The problem: The answer is the data repeated in full, with no pictures included.

___ Recorded data

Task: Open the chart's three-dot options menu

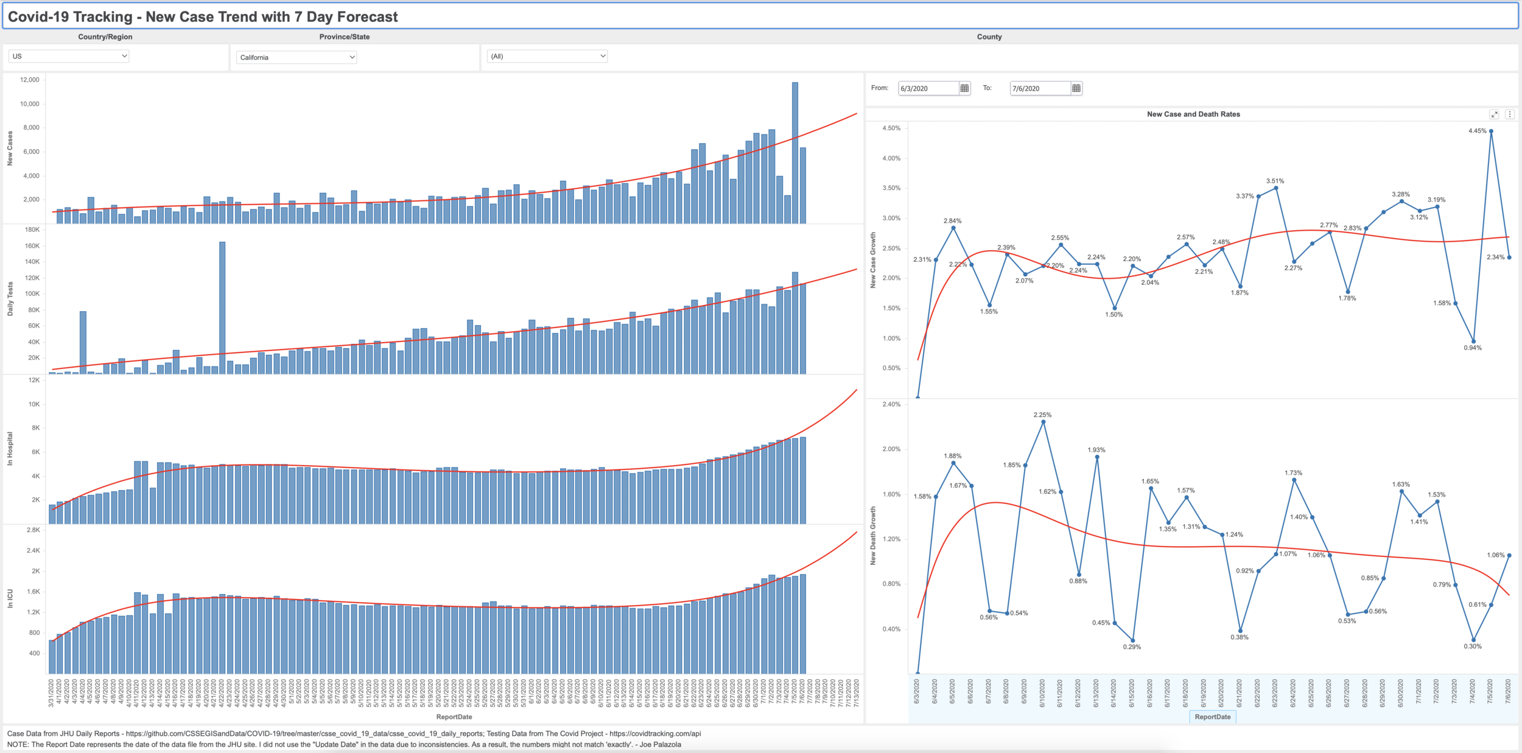Action: tap(1510, 114)
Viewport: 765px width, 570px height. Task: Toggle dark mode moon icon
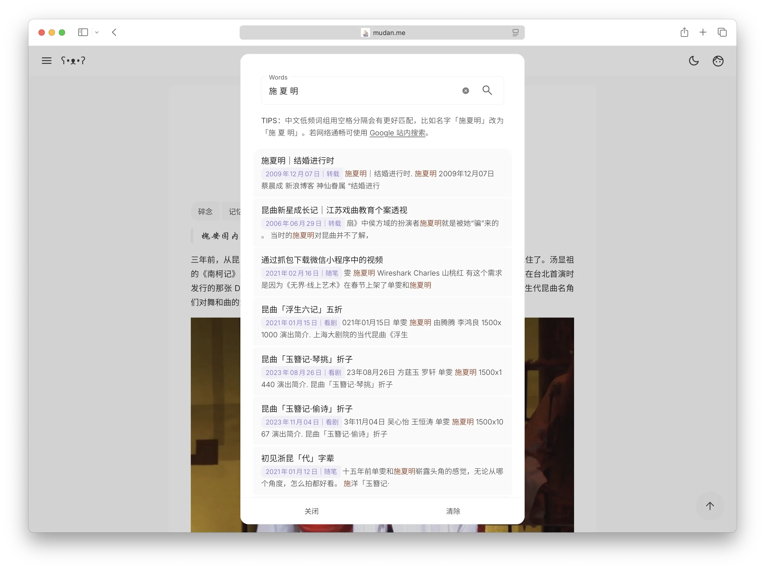tap(693, 61)
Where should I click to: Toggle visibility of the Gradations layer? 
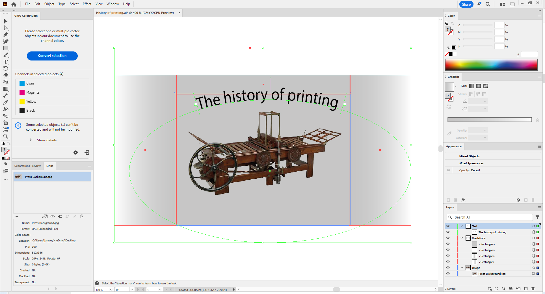(448, 238)
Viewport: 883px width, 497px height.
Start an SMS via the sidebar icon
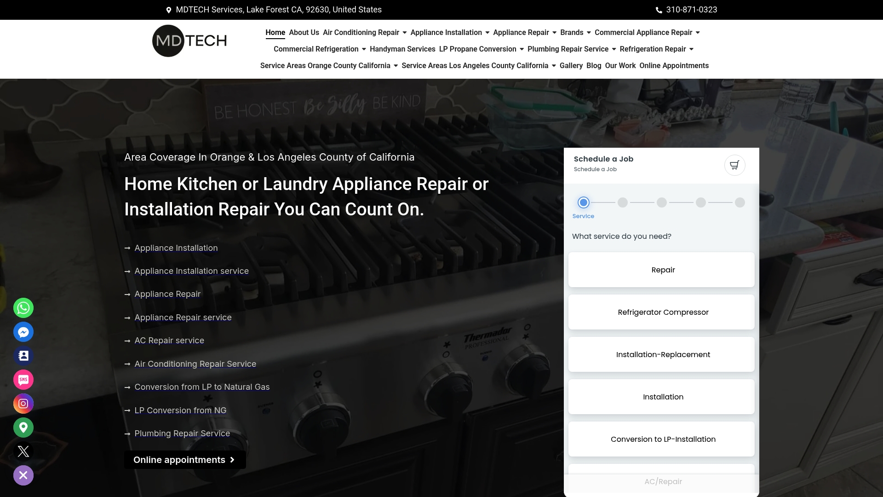[23, 380]
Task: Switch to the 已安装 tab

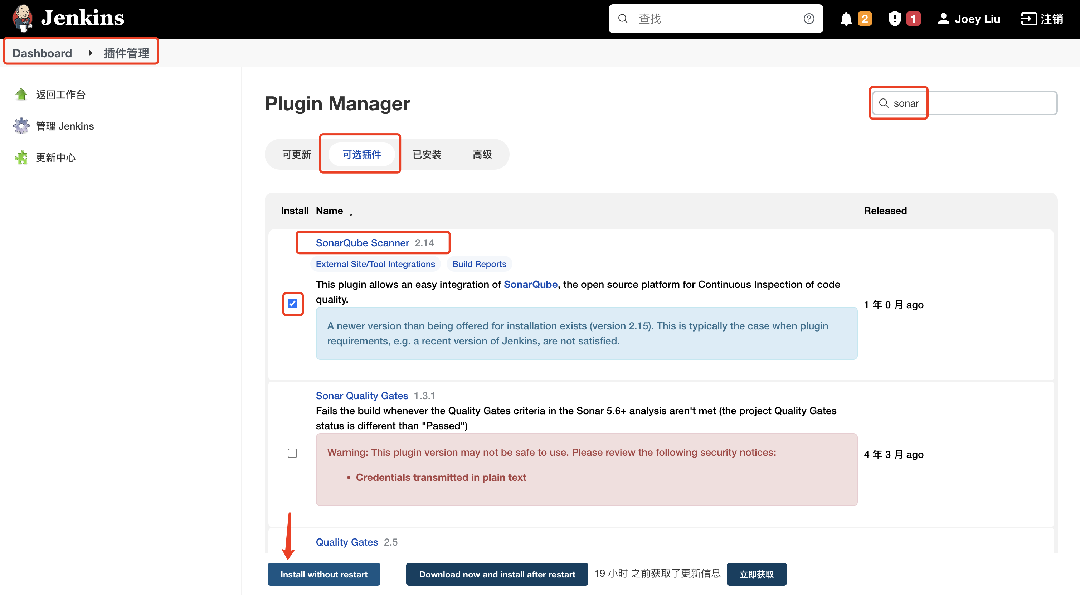Action: [x=427, y=155]
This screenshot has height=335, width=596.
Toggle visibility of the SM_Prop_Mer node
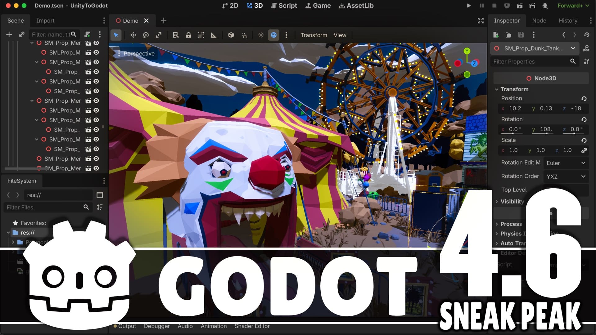[96, 43]
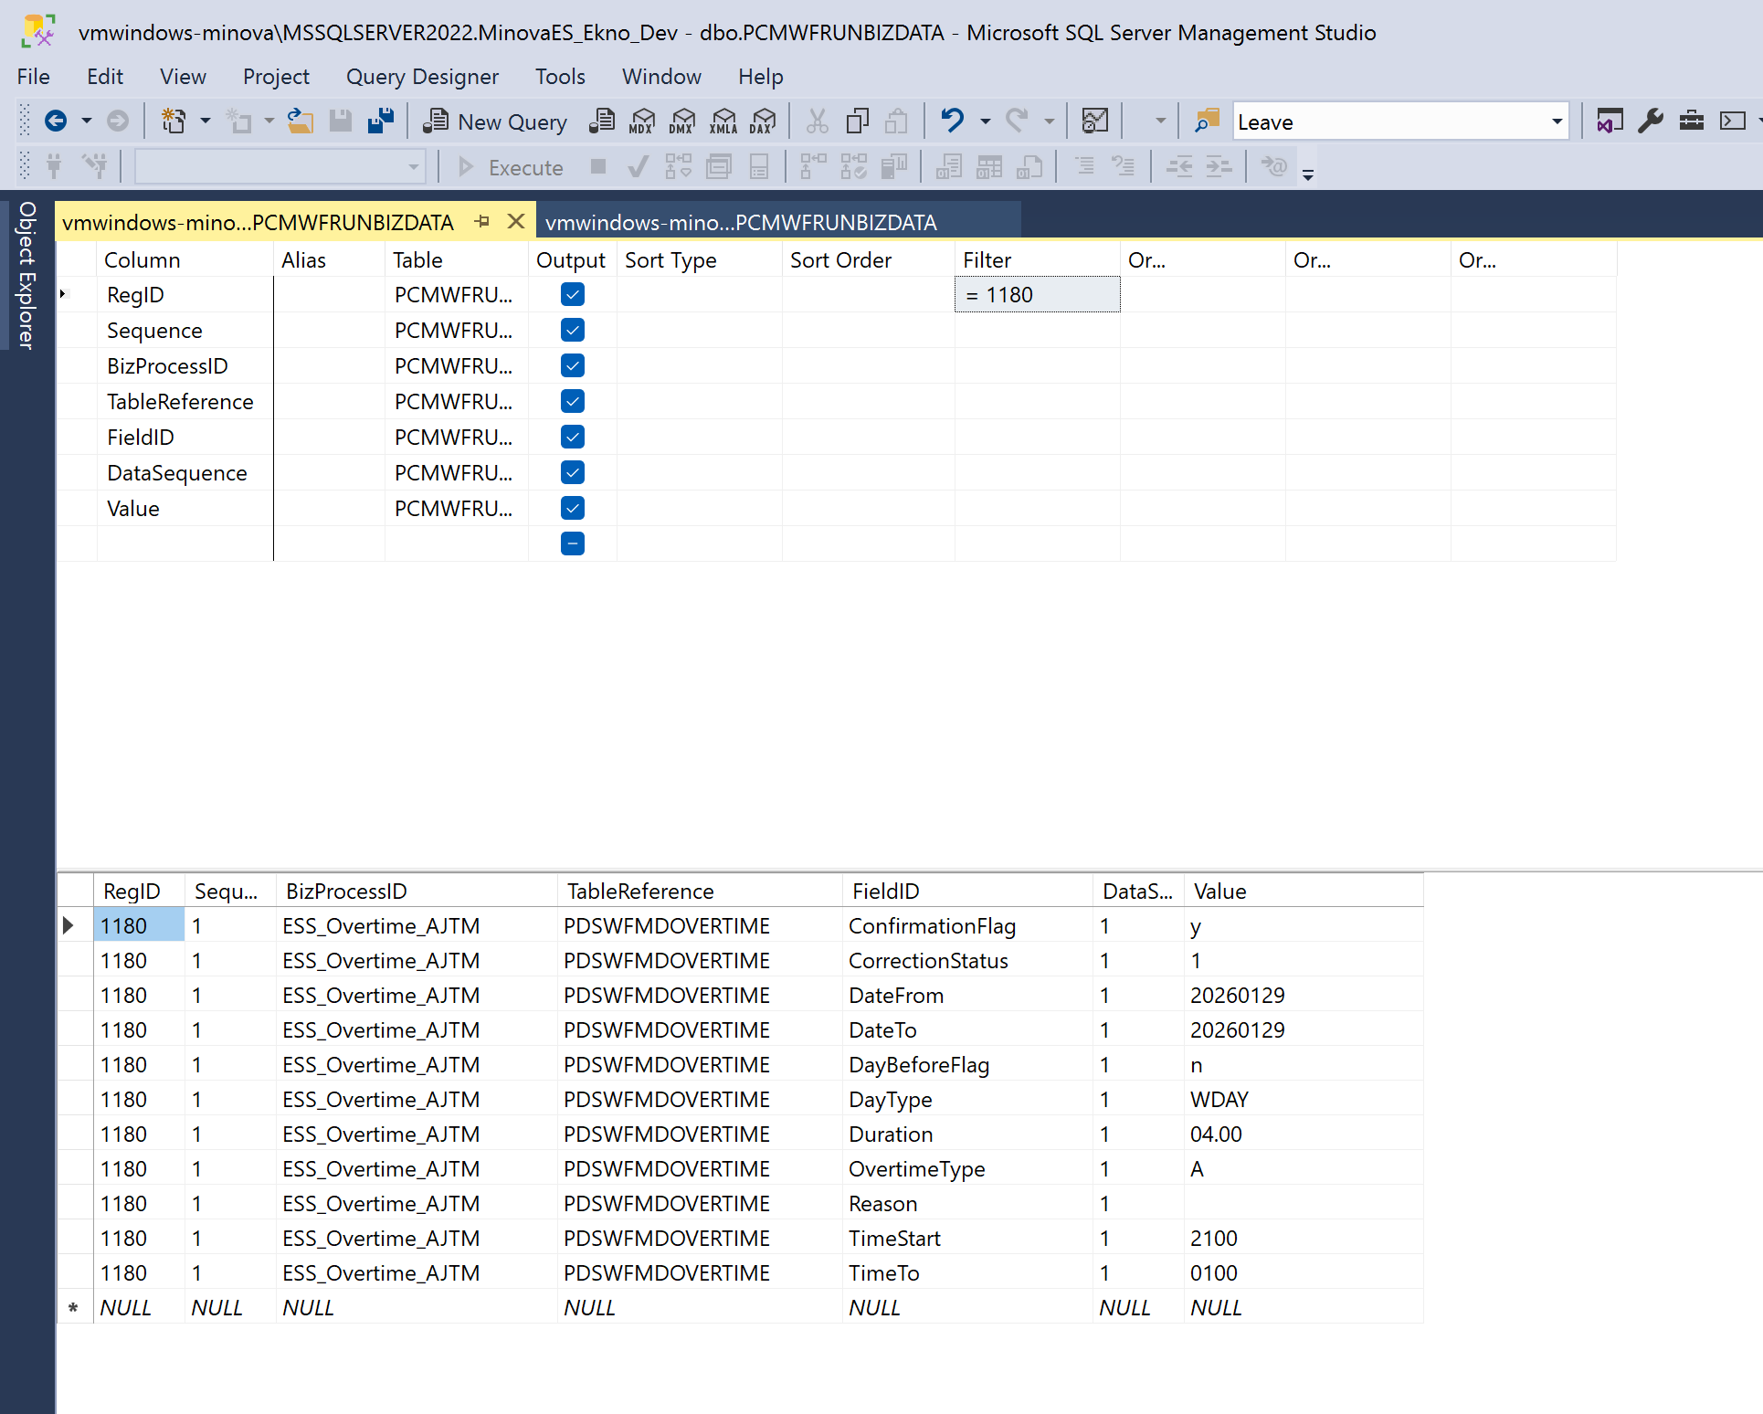This screenshot has width=1763, height=1414.
Task: Open the Object Explorer side panel
Action: click(26, 275)
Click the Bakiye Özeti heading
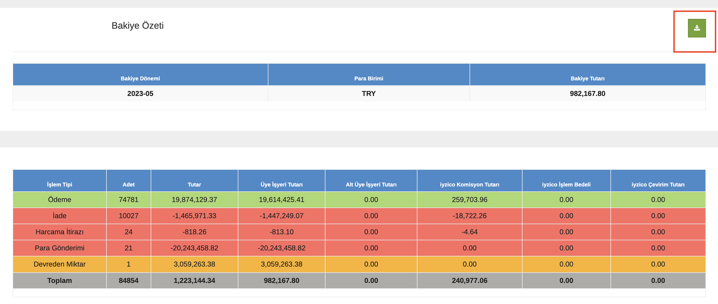 (137, 26)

______

Task result:
Task: Open the chart's three-dot options menu

Action: tap(1510, 114)
Viewport: 765px width, 570px height. Task: Toggle dark mode moon icon
tap(693, 61)
Where should I click to: Toggle visibility of the Gradations layer? 
(448, 238)
Viewport: 883px width, 497px height.
Start an SMS via the sidebar icon
[23, 380]
Task: Switch to the 已安装 tab

Action: [x=427, y=155]
This screenshot has height=335, width=596.
Toggle visibility of the SM_Prop_Mer node
[96, 43]
This screenshot has width=1763, height=1414.
Task: Open the Object Explorer side panel
Action: click(26, 275)
Click the Bakiye Özeti heading
 (137, 26)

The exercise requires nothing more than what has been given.